Give back every record that follows, exactly as written.
-=-=-=-=-
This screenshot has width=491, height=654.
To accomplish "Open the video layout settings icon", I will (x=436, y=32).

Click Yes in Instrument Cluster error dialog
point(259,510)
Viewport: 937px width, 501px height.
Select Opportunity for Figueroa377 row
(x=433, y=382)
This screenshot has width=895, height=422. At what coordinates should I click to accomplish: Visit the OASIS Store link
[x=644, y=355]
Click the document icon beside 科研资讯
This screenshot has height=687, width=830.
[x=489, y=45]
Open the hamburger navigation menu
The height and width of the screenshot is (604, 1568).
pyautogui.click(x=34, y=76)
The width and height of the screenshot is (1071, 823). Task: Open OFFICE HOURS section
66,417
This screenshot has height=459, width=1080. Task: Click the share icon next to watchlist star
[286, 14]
-=-=-=-=-
[Answer]
This screenshot has width=491, height=654.
To accomplish "Open the video layout settings icon", I will (x=436, y=32).

Click Yes in Instrument Cluster error dialog
point(259,510)
Viewport: 937px width, 501px height.
Select Opportunity for Figueroa377 row
(x=433, y=382)
This screenshot has width=895, height=422. At what coordinates should I click to accomplish: Visit the OASIS Store link
[x=644, y=355]
Click the document icon beside 科研资讯
This screenshot has height=687, width=830.
[x=489, y=45]
Open the hamburger navigation menu
The height and width of the screenshot is (604, 1568).
pyautogui.click(x=34, y=76)
The width and height of the screenshot is (1071, 823). Task: Open OFFICE HOURS section
66,417
This screenshot has height=459, width=1080. Task: Click the share icon next to watchlist star
[286, 14]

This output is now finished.